(Dataset records)
##########
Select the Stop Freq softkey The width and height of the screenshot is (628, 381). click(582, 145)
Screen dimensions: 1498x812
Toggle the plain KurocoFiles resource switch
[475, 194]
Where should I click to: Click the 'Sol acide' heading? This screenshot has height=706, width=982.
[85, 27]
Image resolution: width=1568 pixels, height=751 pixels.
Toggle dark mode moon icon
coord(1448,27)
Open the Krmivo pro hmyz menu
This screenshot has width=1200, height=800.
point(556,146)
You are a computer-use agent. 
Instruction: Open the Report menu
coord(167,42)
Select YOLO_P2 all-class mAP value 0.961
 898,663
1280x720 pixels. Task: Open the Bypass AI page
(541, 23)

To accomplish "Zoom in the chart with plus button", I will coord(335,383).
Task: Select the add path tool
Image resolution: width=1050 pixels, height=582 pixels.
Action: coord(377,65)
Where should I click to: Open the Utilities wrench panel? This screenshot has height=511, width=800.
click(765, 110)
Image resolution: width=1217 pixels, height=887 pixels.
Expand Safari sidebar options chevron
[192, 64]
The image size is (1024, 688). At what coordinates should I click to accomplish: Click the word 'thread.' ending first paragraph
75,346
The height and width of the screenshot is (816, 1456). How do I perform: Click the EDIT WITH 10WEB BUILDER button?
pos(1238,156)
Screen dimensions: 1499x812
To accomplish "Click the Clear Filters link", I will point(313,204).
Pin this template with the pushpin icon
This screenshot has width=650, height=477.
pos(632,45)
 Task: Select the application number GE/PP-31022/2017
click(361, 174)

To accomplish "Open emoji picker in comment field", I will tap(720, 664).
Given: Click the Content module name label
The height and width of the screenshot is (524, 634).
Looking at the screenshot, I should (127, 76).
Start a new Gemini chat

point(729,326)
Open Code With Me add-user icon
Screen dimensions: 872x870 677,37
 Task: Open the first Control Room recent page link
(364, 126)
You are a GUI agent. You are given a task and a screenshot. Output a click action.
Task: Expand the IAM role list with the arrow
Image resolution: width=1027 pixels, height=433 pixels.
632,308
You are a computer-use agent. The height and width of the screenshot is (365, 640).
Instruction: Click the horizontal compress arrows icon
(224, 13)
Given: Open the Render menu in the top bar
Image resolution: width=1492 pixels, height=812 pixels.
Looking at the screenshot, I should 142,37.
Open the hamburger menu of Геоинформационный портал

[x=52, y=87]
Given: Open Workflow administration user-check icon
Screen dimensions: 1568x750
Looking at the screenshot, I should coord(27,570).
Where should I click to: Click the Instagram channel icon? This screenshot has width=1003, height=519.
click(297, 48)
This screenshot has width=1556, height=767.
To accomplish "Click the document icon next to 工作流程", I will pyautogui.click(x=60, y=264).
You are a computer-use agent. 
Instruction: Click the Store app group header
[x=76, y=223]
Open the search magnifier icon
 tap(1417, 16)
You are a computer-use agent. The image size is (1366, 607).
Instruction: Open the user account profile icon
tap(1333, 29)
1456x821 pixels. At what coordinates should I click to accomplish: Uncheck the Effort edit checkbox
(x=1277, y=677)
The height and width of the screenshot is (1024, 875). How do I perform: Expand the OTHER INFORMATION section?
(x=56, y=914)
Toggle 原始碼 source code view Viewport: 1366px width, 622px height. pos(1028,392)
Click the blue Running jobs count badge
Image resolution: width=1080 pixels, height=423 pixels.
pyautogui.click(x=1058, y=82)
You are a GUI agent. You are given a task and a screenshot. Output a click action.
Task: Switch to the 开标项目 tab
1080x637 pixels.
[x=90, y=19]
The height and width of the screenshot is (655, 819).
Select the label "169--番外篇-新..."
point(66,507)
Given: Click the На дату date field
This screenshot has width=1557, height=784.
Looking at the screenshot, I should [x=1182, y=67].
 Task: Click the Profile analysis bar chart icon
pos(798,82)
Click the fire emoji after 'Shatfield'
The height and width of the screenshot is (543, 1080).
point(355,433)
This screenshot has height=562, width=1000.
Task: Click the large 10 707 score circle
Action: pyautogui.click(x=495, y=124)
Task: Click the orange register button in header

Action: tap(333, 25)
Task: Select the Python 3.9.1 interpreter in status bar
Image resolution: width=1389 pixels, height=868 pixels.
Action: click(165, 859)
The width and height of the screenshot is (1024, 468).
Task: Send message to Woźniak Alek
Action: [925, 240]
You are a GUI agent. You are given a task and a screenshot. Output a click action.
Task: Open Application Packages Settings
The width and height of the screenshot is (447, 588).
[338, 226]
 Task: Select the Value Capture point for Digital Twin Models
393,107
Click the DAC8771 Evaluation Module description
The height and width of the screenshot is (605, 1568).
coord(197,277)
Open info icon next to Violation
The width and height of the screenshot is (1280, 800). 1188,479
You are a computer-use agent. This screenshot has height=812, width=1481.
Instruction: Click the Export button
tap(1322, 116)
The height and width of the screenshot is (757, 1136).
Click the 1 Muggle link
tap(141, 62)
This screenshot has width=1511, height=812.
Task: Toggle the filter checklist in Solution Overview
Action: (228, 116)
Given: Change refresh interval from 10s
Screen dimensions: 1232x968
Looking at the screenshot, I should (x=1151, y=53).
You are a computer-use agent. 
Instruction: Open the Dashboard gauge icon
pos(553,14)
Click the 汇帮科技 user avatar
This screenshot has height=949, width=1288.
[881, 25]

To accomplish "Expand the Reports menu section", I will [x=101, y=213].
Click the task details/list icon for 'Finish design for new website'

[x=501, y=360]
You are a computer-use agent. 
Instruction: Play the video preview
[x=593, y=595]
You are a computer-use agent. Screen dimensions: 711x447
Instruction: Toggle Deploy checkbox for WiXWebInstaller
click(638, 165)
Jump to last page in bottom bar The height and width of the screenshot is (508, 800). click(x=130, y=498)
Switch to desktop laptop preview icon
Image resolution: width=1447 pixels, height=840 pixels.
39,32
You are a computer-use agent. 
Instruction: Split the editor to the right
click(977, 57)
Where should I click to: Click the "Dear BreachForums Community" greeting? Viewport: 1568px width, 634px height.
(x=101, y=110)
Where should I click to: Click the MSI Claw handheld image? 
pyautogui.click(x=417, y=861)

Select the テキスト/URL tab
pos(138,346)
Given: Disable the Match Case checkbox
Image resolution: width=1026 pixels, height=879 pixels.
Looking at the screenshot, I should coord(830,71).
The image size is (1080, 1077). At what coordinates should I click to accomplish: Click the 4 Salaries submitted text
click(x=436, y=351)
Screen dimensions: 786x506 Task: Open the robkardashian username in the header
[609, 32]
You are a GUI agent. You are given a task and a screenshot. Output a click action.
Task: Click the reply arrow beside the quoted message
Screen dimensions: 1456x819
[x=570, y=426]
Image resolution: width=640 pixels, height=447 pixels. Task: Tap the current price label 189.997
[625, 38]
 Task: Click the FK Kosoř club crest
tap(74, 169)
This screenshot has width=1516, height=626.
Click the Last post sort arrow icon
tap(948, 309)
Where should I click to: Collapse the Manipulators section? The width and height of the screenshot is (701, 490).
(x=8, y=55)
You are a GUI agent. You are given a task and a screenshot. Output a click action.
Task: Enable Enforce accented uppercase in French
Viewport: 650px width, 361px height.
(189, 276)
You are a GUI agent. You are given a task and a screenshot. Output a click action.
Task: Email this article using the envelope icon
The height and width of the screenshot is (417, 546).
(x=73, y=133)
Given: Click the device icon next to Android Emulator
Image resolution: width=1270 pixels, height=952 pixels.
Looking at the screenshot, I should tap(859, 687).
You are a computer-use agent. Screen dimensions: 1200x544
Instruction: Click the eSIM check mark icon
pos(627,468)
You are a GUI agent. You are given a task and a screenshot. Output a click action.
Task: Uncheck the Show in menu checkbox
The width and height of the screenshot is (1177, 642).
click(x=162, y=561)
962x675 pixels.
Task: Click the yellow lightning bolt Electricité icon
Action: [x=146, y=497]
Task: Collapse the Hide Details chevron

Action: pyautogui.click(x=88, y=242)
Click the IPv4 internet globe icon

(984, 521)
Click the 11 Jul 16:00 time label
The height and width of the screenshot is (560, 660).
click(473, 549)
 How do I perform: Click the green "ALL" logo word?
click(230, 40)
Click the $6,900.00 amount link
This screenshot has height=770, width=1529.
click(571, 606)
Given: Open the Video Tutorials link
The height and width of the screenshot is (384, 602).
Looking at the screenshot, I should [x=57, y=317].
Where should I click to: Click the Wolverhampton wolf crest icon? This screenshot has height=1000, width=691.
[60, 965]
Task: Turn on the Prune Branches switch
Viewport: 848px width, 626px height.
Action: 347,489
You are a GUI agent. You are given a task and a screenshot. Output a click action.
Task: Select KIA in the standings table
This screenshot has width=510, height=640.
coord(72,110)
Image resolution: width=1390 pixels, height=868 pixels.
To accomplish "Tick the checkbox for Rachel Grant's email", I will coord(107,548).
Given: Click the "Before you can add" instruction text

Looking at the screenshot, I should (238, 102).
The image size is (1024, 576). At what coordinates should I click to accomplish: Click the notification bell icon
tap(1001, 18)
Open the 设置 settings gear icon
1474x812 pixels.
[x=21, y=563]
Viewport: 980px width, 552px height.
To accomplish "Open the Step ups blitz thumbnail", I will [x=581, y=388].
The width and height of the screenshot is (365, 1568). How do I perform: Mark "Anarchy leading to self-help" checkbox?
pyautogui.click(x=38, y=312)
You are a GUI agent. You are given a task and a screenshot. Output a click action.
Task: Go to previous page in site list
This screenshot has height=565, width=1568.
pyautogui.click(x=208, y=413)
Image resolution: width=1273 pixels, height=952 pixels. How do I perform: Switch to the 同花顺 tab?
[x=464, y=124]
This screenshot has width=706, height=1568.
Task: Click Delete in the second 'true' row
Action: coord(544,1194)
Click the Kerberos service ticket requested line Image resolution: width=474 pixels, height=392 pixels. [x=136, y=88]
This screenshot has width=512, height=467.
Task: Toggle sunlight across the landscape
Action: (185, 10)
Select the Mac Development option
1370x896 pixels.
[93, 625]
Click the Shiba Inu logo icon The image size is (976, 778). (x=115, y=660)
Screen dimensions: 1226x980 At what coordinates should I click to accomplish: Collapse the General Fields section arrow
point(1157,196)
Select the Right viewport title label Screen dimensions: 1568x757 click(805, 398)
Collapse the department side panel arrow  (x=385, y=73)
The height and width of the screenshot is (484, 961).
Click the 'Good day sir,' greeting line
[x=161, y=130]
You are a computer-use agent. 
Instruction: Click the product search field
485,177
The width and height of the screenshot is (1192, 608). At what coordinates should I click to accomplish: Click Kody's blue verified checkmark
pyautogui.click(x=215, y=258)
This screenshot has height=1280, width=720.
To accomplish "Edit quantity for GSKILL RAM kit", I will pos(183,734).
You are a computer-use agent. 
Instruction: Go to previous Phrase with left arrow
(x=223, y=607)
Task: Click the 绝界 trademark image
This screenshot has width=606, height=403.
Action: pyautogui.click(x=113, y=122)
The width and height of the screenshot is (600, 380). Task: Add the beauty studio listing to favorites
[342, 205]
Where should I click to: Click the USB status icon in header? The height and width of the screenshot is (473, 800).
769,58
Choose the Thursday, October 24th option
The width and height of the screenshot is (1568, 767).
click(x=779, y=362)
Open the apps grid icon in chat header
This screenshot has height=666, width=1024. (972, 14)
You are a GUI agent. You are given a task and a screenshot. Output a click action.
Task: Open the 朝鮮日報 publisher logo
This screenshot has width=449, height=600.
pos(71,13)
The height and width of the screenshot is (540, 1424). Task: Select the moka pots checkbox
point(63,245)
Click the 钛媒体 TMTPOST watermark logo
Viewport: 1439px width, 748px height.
##########
● **Requirements**: Copy out the lines of the records above, starting from the line containing "Select YOLO_P2 all-class mAP value 0.961" and continuing up to and including the line containing "point(729,326)".

● **Exercise solution**:
Select YOLO_P2 all-class mAP value 0.961
 898,663
1280x720 pixels. Task: Open the Bypass AI page
(541, 23)

To accomplish "Zoom in the chart with plus button", I will coord(335,383).
Task: Select the add path tool
Image resolution: width=1050 pixels, height=582 pixels.
Action: coord(377,65)
Where should I click to: Open the Utilities wrench panel? This screenshot has height=511, width=800.
click(765, 110)
Image resolution: width=1217 pixels, height=887 pixels.
Expand Safari sidebar options chevron
[192, 64]
The image size is (1024, 688). At what coordinates should I click to accomplish: Click the word 'thread.' ending first paragraph
75,346
The height and width of the screenshot is (816, 1456). How do I perform: Click the EDIT WITH 10WEB BUILDER button?
pos(1238,156)
Screen dimensions: 1499x812
To accomplish "Click the Clear Filters link", I will point(313,204).
Pin this template with the pushpin icon
This screenshot has width=650, height=477.
pos(632,45)
 Task: Select the application number GE/PP-31022/2017
click(361, 174)

To accomplish "Open emoji picker in comment field", I will tap(720, 664).
Given: Click the Content module name label
The height and width of the screenshot is (524, 634).
Looking at the screenshot, I should (127, 76).
Start a new Gemini chat

point(729,326)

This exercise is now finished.